Traditional construction procurement has a reputation for being unnecessarily expensive, inflexible and inefficient. Using cooperative purchasing for procuring construction services can streamline an otherwise burdensome process. For example, by utilizing Job Order Contracting (JOC) contracts through cooperatives, government officials save valuable time with access to competitively-awarded, local contractors available to start work immediately.

Texas Goes Big with Construction Procurement Through Cooperatives

Budgets are tight.  A lack of resources, funds or both can cause smaller renovation and alteration projects to threaten the safety and quality of life for residents. The City of Lubbock, Texas, had a growing backlog of deferred maintenance projects with limited competition amongst construction contractors. The city discovered Job Order Contracting as a simple method to expedite the repairs. They were able to access Gordian’s ezIQC® solution through, a cooperative purchasing network for the area.

By establishing local, competitively-awarded contracts through cooperative purchasing networks, ezIQC allows work to immediately begin on facility and infrastructure repairs, renovations, alterations and modernizations. Wes Everett, the Director of Facilities says, “With ezIQC, we get fair prices and the best quality for every tax-payer dollar that we’re spending for the City of Lubbock.”

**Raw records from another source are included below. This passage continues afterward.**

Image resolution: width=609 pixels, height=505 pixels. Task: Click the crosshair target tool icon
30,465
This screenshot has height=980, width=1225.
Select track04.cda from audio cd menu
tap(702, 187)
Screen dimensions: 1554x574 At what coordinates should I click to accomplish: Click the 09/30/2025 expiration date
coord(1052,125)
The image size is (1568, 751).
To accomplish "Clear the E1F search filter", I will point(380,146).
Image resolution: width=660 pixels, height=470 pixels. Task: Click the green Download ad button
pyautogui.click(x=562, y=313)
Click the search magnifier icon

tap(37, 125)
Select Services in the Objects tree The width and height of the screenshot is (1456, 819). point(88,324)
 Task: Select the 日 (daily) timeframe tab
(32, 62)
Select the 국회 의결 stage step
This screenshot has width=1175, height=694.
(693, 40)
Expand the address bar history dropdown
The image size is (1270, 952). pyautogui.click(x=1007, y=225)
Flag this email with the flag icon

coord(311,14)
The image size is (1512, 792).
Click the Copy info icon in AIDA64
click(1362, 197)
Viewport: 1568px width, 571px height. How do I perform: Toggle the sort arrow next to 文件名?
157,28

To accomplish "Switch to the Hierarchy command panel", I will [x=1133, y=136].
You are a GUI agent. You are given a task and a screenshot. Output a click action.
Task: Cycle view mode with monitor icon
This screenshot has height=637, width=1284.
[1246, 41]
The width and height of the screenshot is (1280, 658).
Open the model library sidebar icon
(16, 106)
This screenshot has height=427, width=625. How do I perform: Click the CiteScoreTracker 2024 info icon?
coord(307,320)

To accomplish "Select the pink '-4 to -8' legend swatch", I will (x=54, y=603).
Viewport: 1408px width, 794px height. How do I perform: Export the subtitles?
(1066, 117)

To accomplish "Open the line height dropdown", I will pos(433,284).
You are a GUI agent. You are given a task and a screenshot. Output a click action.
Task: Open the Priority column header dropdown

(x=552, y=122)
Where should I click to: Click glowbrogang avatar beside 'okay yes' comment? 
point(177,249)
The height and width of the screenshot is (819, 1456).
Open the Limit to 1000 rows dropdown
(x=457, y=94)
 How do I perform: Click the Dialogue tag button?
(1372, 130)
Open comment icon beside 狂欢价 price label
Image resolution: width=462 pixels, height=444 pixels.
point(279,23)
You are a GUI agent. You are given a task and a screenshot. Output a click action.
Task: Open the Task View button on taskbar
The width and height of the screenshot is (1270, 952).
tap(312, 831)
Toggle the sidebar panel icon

Since introducing ezIQC more than a decade ago, Lubbock has completed 725 construction projects totaling more than $14 million.

The Future of Cooperative Purchasing

Cooperative procurement is now recognized as a best practice and the industry is expanding to increase procurement services. Tammy adds, “there has been evolution within the cooperative industry itself.” This year alone, large cooperative purchasing networks are rebranding, making acquisitions and merging or even narrowing their focus to better meet the needs of government procurement teams.”

Formed in 2016, the NCPP advocates for cooperative procurement and serves as a valuable resource center to educate the public. As their Executive Director, Tammy says, “NCPP strives to keep abreast of all activities related to cooperative procurement and to serve as a free resource in this ever-developing marketplace.”